Rapidement remarqué par le talentueux Dj Format en 1998 grâce à son single détonant « Vinyl Frontier », Abdominal se voit couronné d’honneurs en devenant un des partenaires attitrés du précieux producteur de Southampton, et il n’aura pas fallu plus de cinq collaborations pour que la carrière du emcee décolle littéralement avec une tournée aux côtés de Jurassic 5. Un album plus que prometteur donc.
Et on est heureux de constater que Escape From The Pigeon Hole tient toutes ses promesses, et bien plus même car avec son casting de rêve (Dj Format, Cut Chemist, Dj Fase ou encore Dj Serious), le Québécois n’a plus qu’à poser son flow de maître sur ces quinze titres de haute volée pour se dégager de la masse grouillante des productions actuelles. Et ce flow justement, parlons-en : tout en justesse, assuré et surtout plein d’humour. Grâce à cet armement vocal, Abdominal parvient sans mal à plaire instantanément et on croirait entendre ici la nouvelle découverte des Anglais de Big Dada. Les productions funky donnent de l’envergure à ce premier essai de qualité, à tel point qu’il est difficile de trouver la brèche qui pourrait rendre ce disque bancal. La ceinture abdominale du rappeur semble à l’abri de tous les coups, ce qui lui donnera l’occasion de répliquer avec de véritables petites bombes funk/hip-hop en la présence de « « Breathe Later », « Radio Friendly » ou bien l’énorme « Walk Left /Stand Right ».

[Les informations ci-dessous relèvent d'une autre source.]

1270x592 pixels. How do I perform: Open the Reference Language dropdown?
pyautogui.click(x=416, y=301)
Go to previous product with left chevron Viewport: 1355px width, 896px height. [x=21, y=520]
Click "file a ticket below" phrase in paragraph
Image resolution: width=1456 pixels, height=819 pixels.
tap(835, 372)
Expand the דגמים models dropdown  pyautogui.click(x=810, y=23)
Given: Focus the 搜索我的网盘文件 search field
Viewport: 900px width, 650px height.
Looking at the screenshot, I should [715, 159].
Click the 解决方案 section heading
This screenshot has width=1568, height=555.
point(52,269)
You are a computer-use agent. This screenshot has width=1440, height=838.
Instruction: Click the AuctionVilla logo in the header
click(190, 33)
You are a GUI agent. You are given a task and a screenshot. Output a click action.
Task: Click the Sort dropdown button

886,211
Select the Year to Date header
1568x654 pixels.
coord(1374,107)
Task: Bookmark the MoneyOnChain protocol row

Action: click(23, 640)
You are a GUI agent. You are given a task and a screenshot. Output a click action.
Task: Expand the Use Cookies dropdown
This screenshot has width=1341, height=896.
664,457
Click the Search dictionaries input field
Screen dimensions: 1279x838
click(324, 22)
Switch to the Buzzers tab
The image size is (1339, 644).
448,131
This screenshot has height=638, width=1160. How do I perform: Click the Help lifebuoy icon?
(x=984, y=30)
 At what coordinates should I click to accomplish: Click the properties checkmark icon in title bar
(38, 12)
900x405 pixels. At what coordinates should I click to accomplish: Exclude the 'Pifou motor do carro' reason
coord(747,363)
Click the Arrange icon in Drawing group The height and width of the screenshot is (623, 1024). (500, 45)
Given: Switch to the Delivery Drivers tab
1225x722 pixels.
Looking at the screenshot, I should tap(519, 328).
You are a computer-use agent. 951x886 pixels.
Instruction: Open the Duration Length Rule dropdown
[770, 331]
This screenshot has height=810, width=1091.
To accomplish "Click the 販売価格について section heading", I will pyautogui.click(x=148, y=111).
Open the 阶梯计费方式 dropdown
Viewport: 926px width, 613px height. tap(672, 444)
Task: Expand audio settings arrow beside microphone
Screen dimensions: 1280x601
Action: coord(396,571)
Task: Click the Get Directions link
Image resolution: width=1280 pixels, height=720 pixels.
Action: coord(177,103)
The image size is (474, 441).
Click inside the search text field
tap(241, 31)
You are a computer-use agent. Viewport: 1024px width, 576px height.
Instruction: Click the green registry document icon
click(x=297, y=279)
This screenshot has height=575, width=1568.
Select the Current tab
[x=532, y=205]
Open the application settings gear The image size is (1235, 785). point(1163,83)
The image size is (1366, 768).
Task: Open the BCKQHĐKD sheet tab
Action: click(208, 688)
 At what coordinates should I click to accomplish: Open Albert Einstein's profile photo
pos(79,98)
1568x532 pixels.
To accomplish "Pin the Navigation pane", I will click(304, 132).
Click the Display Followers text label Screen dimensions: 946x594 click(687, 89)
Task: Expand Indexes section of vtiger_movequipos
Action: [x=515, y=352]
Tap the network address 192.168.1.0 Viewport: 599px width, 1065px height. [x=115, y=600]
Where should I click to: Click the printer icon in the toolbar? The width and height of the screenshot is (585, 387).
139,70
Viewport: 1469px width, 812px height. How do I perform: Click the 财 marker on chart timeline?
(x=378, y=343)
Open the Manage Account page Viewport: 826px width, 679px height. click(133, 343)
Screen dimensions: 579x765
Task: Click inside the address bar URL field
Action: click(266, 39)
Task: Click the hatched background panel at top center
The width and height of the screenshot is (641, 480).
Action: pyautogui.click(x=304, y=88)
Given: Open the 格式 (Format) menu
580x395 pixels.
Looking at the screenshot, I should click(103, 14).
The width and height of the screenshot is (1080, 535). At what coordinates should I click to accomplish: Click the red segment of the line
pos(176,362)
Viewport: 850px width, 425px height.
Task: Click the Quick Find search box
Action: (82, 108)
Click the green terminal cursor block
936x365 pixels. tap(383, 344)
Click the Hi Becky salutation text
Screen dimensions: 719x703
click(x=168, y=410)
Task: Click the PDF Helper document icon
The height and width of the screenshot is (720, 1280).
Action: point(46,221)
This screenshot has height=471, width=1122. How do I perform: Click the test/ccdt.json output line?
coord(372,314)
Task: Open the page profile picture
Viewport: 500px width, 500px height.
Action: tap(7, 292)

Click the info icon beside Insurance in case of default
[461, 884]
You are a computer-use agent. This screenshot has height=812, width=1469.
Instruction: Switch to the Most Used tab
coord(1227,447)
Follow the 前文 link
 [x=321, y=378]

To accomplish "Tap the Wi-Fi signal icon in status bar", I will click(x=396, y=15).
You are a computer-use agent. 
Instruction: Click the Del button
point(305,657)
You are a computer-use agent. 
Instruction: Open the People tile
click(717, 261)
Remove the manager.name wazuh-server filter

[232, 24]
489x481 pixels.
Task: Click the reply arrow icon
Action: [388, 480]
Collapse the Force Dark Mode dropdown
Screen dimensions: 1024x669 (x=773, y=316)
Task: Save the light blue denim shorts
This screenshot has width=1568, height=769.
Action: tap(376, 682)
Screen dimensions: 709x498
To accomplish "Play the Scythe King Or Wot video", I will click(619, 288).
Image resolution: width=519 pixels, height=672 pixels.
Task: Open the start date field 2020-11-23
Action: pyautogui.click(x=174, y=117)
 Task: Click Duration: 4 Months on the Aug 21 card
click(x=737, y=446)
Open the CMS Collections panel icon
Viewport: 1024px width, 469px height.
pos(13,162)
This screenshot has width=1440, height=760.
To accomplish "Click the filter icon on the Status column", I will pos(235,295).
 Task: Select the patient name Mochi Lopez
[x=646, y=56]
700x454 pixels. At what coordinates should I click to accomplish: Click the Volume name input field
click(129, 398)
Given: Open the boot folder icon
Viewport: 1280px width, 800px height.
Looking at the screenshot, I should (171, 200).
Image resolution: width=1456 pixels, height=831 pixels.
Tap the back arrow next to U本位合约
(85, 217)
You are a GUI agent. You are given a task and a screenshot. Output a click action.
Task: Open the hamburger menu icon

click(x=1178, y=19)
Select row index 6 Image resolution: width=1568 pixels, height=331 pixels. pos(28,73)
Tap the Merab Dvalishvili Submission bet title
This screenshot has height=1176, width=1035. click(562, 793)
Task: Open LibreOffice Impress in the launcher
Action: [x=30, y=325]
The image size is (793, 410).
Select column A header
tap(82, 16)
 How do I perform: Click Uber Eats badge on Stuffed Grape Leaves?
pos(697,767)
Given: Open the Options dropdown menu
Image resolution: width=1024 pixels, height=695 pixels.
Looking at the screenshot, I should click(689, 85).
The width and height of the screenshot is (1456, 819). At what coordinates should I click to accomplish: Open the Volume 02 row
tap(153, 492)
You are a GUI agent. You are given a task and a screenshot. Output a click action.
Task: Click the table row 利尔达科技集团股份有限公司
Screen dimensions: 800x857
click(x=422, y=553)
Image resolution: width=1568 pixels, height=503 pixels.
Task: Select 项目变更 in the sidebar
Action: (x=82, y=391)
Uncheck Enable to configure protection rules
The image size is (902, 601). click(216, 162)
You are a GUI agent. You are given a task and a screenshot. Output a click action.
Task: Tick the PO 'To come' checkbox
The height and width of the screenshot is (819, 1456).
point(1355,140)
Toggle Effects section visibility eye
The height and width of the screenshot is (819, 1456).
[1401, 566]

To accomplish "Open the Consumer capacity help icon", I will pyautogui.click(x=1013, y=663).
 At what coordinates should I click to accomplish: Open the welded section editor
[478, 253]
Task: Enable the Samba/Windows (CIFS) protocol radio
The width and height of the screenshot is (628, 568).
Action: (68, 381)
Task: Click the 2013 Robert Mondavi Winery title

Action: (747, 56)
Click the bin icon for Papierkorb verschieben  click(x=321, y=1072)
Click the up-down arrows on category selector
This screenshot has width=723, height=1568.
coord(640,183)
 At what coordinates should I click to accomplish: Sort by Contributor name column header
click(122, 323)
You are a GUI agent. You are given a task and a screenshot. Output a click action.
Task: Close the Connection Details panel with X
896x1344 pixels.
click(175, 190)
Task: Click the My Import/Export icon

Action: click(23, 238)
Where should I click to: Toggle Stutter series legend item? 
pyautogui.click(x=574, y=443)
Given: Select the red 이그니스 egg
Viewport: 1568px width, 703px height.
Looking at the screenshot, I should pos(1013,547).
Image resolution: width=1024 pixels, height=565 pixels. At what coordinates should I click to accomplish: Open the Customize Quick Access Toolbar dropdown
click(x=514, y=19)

On se rend vite compte avec bonheur que le climat de décontraction et la maîtrise permanente qui se dégage de cette galette suffisent à nous faire oublier les hauts lieux, soi-disant indétrônables, du hip-hop mondial. Les flingues, les putes, et les liasses s’effondrent sous la patte de ce petit génie de Toronto et, en compagnie de ces camarades de chantiers, le voilà, après seulement un album, dans une position de force incontestable pour apprécier l’avenir avec sérénité. À écouter d’urgence.